The History of Yoshiminedera
The origin of Yoshiminedera dates back to the 11th century when a monk from Enryaku-ji, Gensan, built a little hut to enshrine a statue of Senju Kannon. The hut was eventually named “Yoshiminedera”. Some time later, Emperor Gosuzaku brought another Kannon statue to Yoshiminedera to be enshrined one of the temple’s main deities.
From this point on, various emperors made donations to Yoshime and the temple gradually grew. Sadly, the entire temple burnt down in the Onin War. All of the current temple buildings were rebuilt under the instruction of Lady Keisho-in, the mother of 5th Tokugawa shogun, Tokugawa Tsunayoshi.
After a 15-minute walk, you will see the main gate of Yoshiminedera.
You will see the main temple building, the Kannon-do, as soon as you enter the temple grounds. The Kannon-do does house two Kannon statues, but unfortunately neither of them are on display to the public.

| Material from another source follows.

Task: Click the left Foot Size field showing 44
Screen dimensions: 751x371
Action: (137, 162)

At first glance, you may think this temple is not that big, but that isn’t true at all! The temple complex spread throughout the mountainside and it can take about 30 minutes to walk the entire temple complex and then an additional 30 minutes or so to enjoy hydrangea. There is also a great view of Kyoto City at the highest point of the temple complex.
Points of Interest
In front of the pagoda, there is an interesting pine tree called Yuryumatsu, which surprisingly, is a designated national natural monument. This pine tree allegedly 600 years old 37m long! It is so wide that many people say it looks like a dragon playing.
At Yoshiminedera’s garden, around the rainy season every year, you will see tens of thousands of hydrangeas in bloom. It is indeed as pretty as famous hydrangea temple, Mimuroto-ji, but Yoshiminedera has significantly less people.

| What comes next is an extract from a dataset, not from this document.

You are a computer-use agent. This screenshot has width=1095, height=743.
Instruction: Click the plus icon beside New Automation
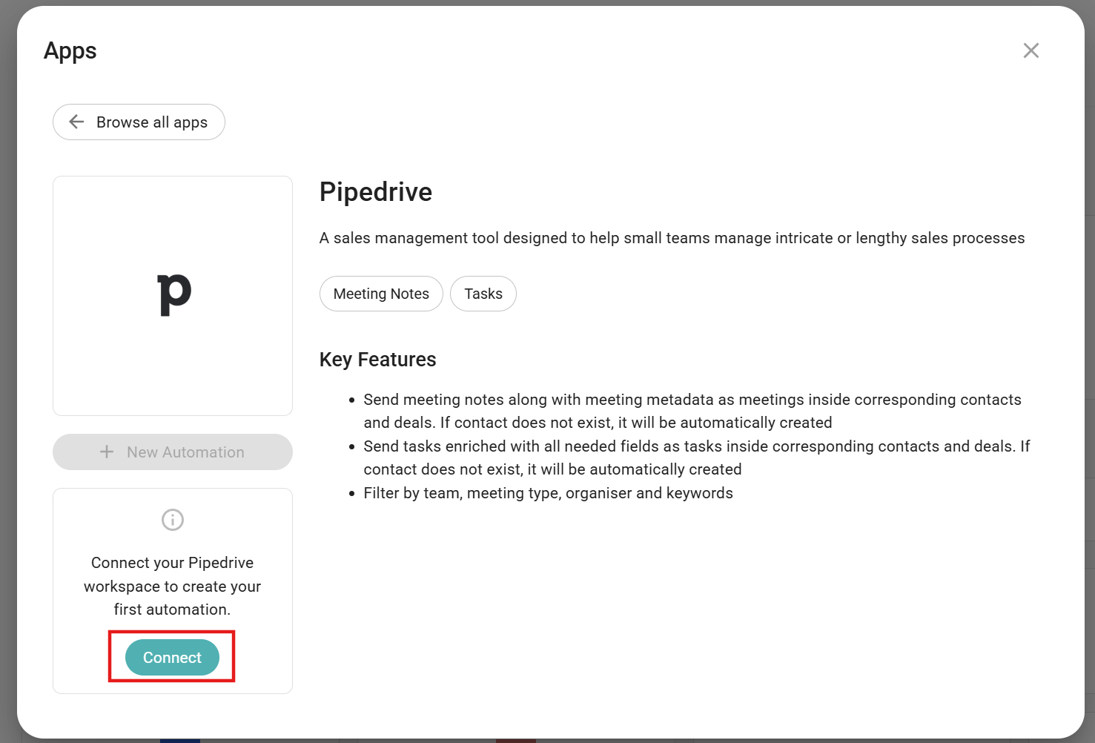107,452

Because Yoshiminedera is in the deep of the mountains, the hydrangea bloom a bit later than in the city. They usually come into full bloom around the end June or early July.

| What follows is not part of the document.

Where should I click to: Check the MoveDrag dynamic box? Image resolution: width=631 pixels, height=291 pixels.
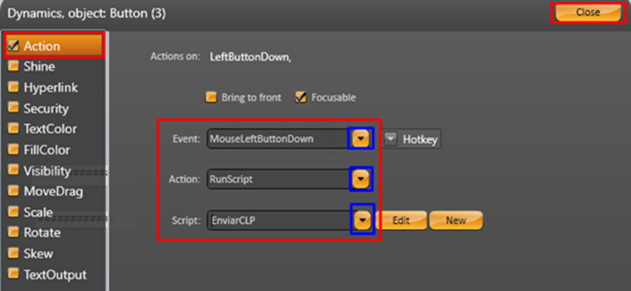pyautogui.click(x=13, y=191)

Information: Yoshiminedera Temple
1372 Oharano Oshiocho, Nishikyo Ward, Kyoto City, Kyoto Prefecture
The closets stations to Yoshiminedera Temple are Mukomachi Station [向日町駅] off the JR Kyoto Line or the Higashi-muko Station [東向日駅] on the Hankyu Kyoto Line. From either station, take a Hankyu bus #66 bound for Yoshiminedera. The bus will take roughly 25 minutes to the temple.
Once you get off the bus, you have to climb up a long, steep slope for 15 minutes, as the temple is located on the top of the mountain.
Do keep an eye on the time, as buses to Yoshiminedera only run once an hour. Moreover, in the winter the bus service ends at the Koshio stop, meaning you will have to walk about an hour to the temple from the last stop.